Tuesday, February 2, 2010

Change password on non-admin user in SPLAT

Unbelievable, but true.

Passwd command is used by Checkpoint to change ONLY expert password :-)

Do not try to use "passwd <username>" as that wont do the job :-)

[Expert@nd00001]# passwd
Enter new expert password:
[Expert@nd00001]# passwd user
Enter new expert password:

After a bit of scratching my head I got this:

[Expert@nd00001]# which passwd
alias passwd='/bin/expert_passwd'
[Expert@nd00001]# more /bin/expert_passwd

******** /bin/expert_passwd: Not a text file ********

Luckily there is still good old passwd stored in /usr/bin/:

[Expert@nd00001]# /usr/bin/passwd test
Changing password for user test.
New UNIX password:
BAD PASSWORD: it is too short
Retype new UNIX password:
passwd: all authentication tokens updated successfully.

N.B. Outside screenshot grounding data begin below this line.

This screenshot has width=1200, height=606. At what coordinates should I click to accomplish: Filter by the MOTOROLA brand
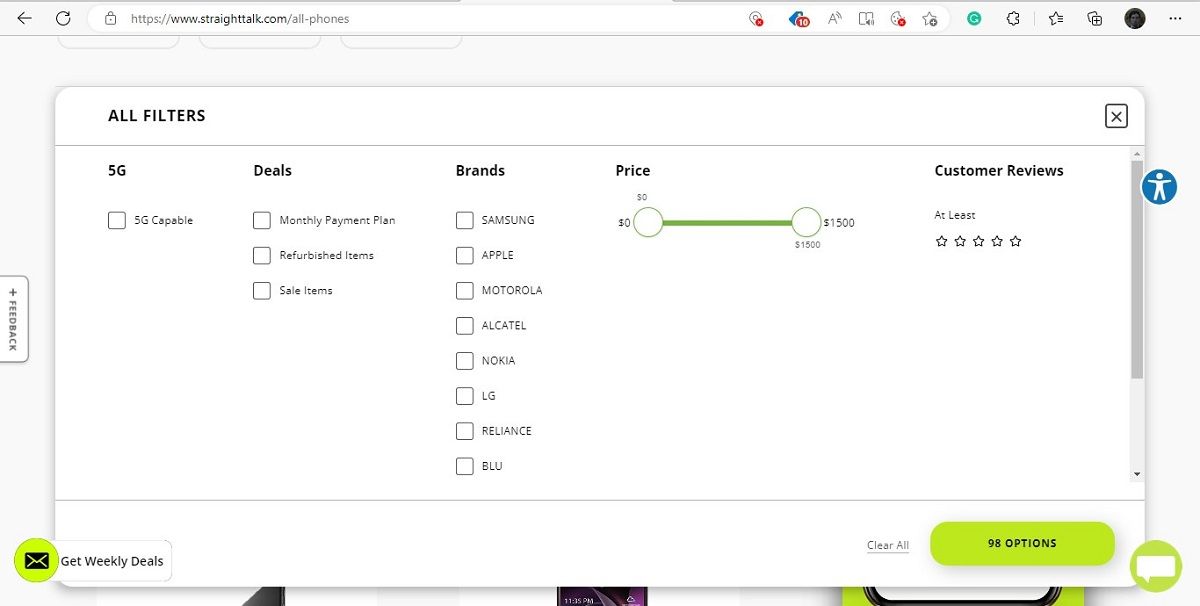point(464,290)
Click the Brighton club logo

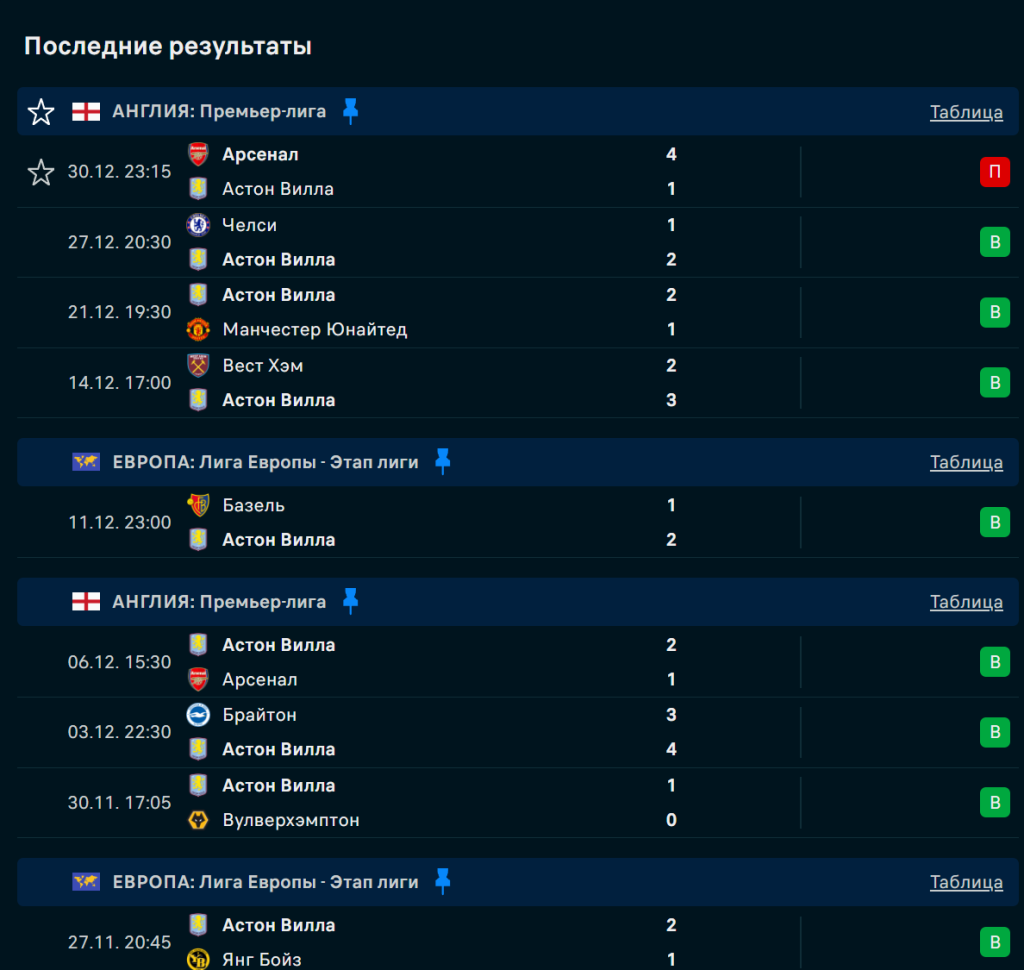[198, 715]
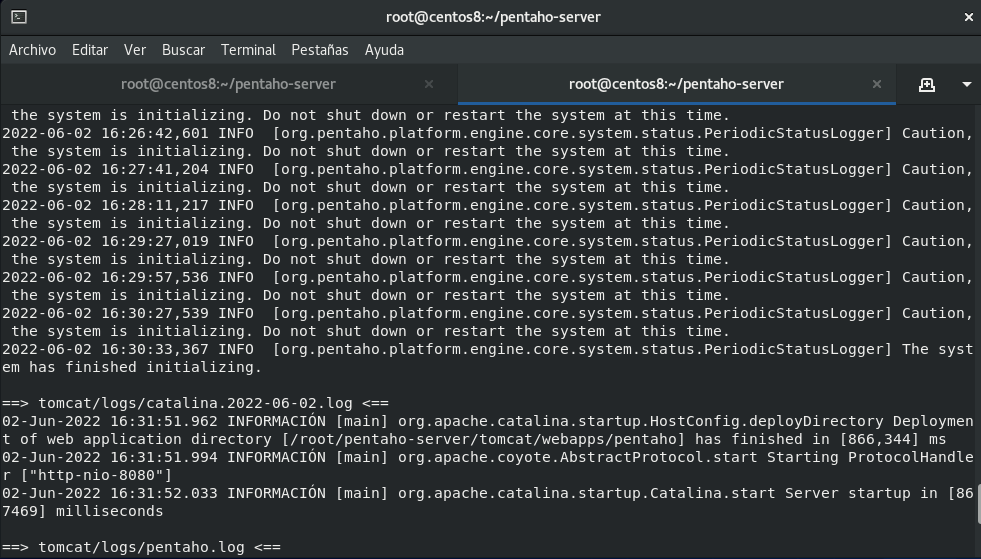
Task: Close the active second pentaho-server tab
Action: click(877, 84)
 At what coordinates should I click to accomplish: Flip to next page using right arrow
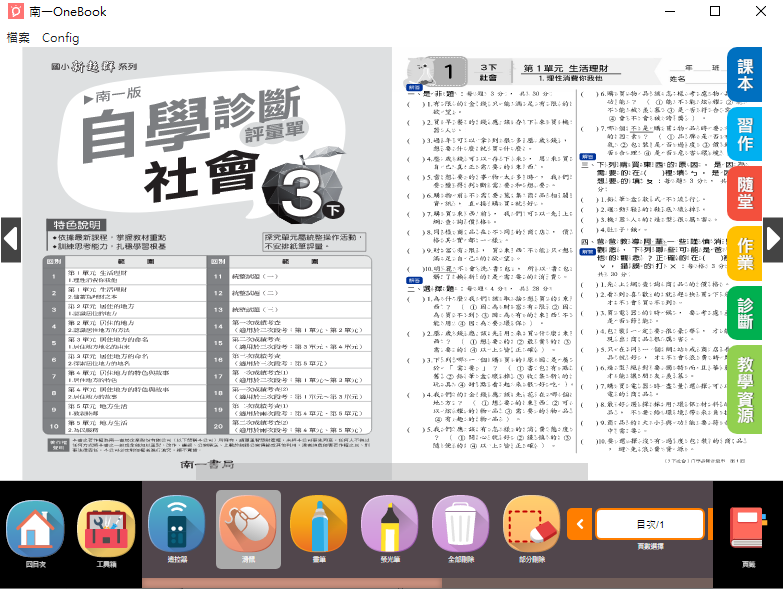click(x=773, y=240)
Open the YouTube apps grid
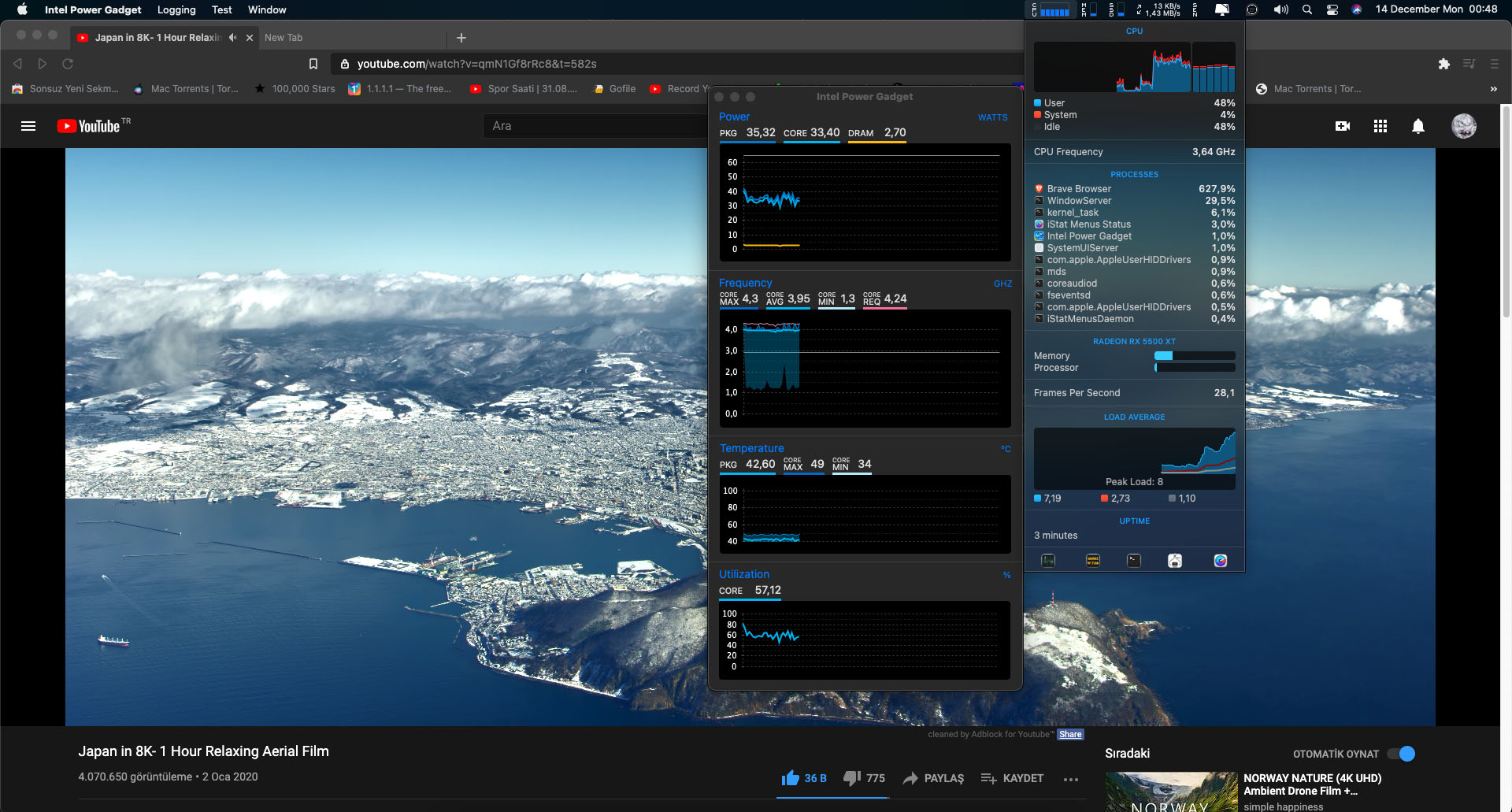Viewport: 1512px width, 812px height. click(x=1380, y=126)
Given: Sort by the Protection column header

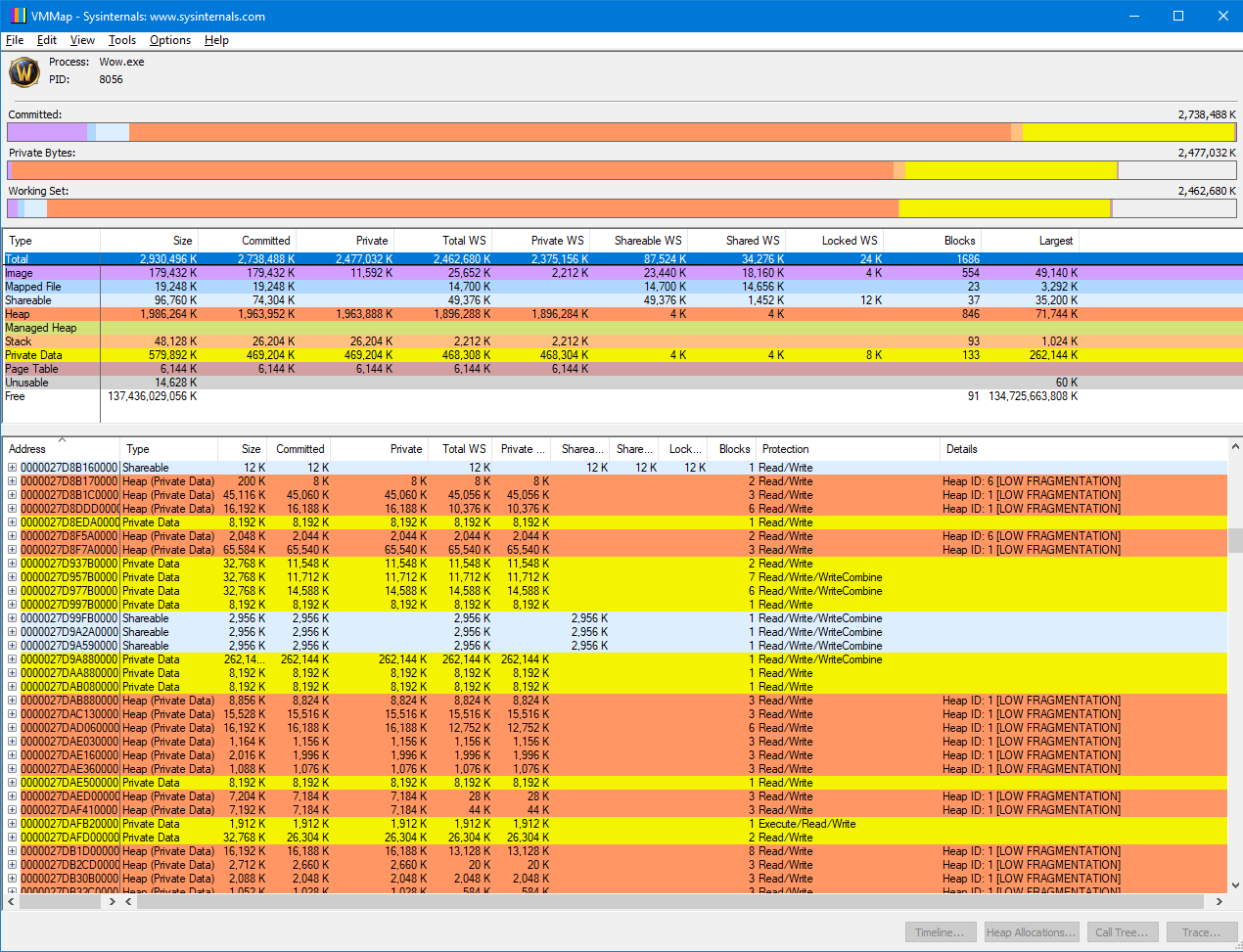Looking at the screenshot, I should (786, 449).
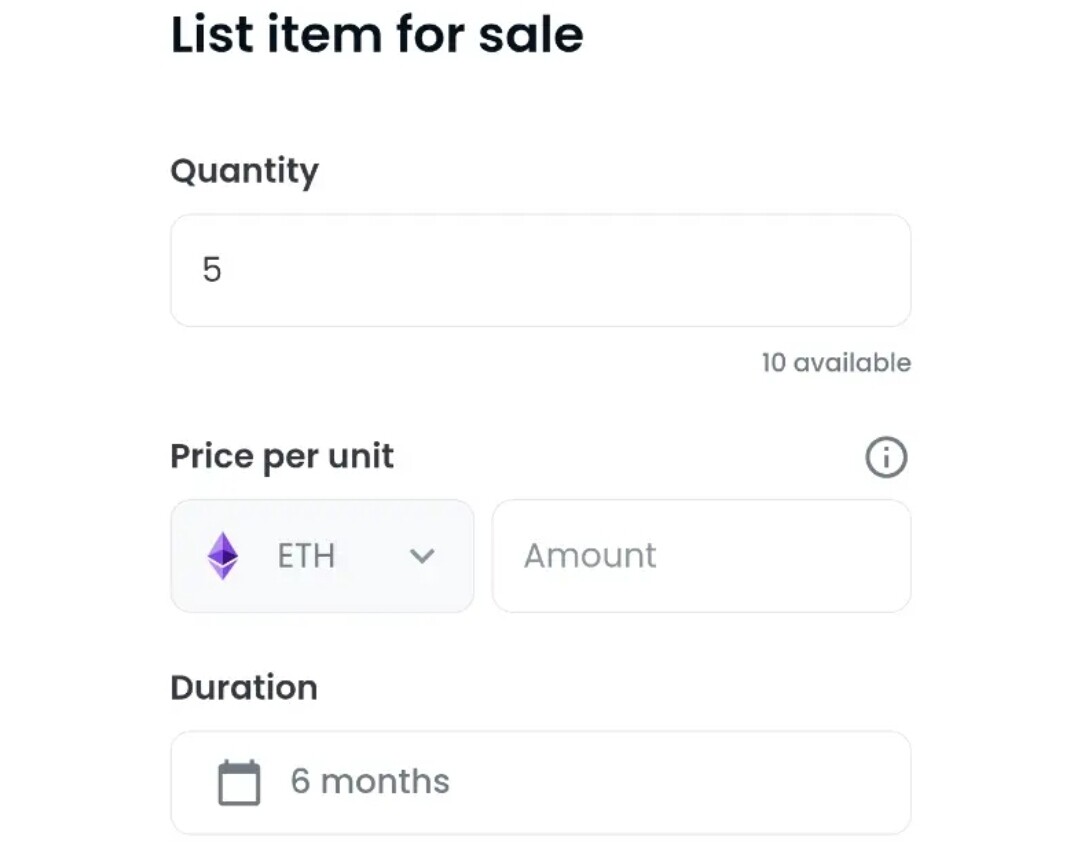Screen dimensions: 1080x858
Task: Expand the currency chevron arrow
Action: tap(422, 556)

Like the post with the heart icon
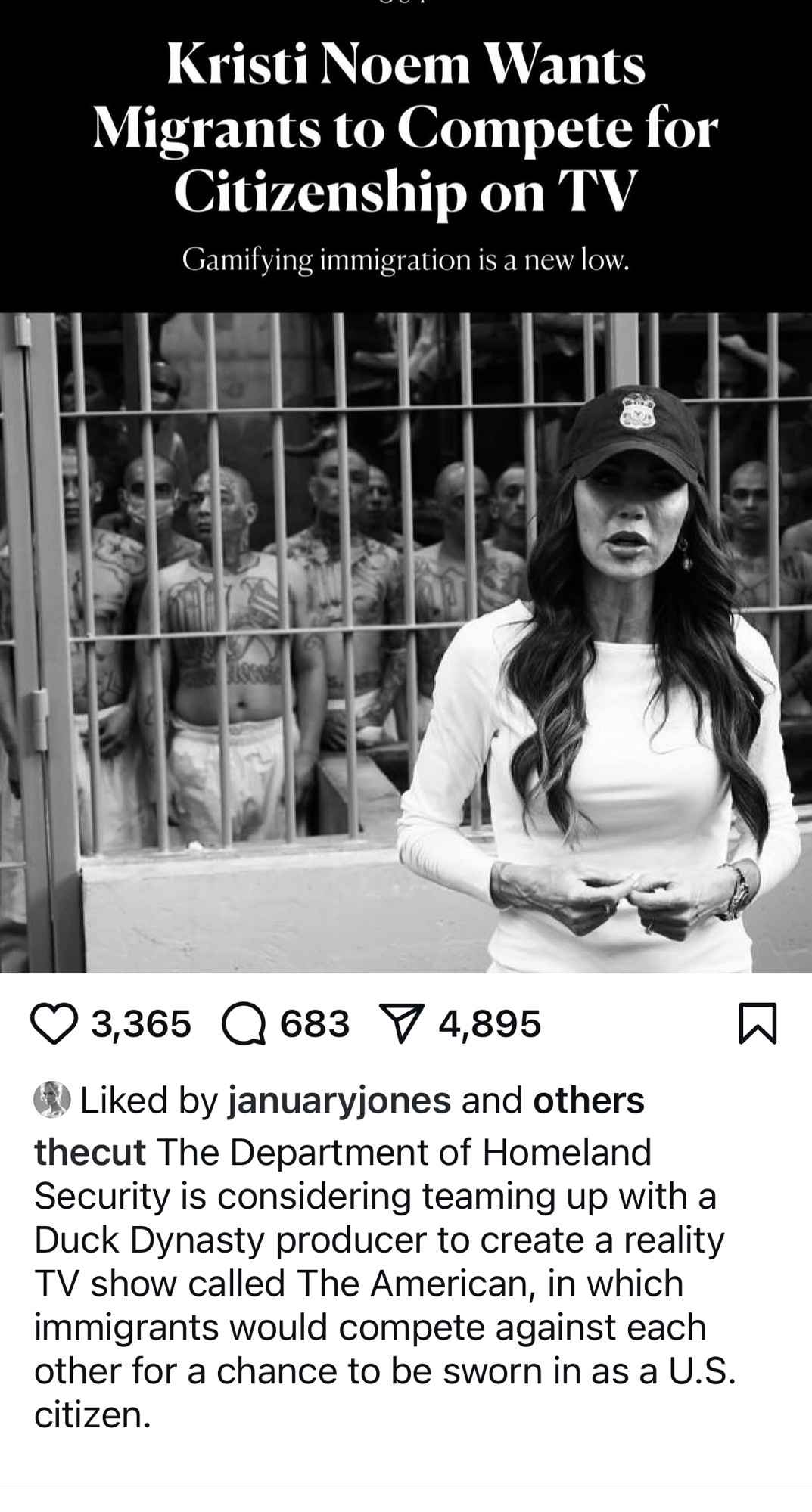pos(54,1025)
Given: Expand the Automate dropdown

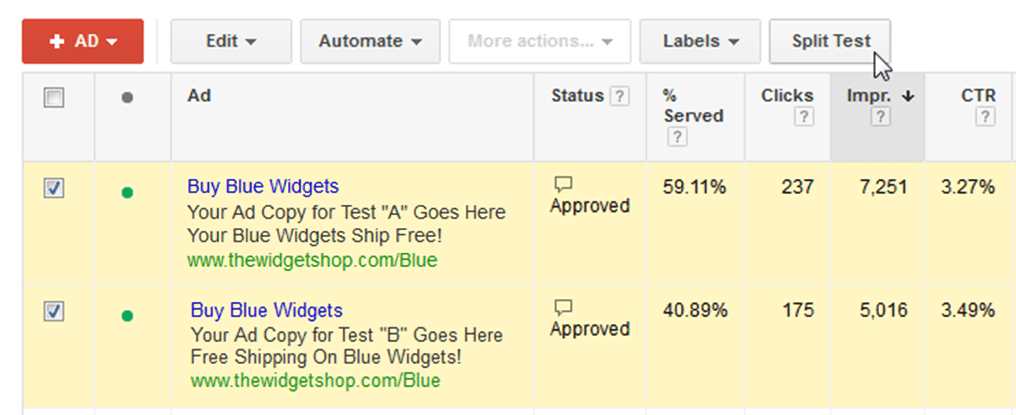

This strangely reminds me on the good old "su" hack. Lessons learned from that hack is: "Make sure you ALWAYS use full path to your binaries!!!"

Checkpoint confirmed that in a bit strange way ;-)

Download backup from SmartCenter using SCP

SFTP didn't worked on R62, and I decided to try SCP. I had to check CPUG in order to get this done :-)

Basically this is what you need to do:

1. Download PSCP

2. Edit /etc/scpusers file, adding your username into the file, 1 user per line

3. Change the shell to /bin/bash for your user in /etc/passwd

4. Restart ssh deamon: "service sshd restart"

5. Use command similar to:

C:\Documents and Settings\USER\Desktop>pscp -scp
user@'s password:
backup_hostname.domain.com_2 | 236672 kB | 9466.9 kB/s | ETA: 00:02:15 |  15%

That's all!

P.S. Don’t forget to check md5 checksum after you got that file transferred ;-)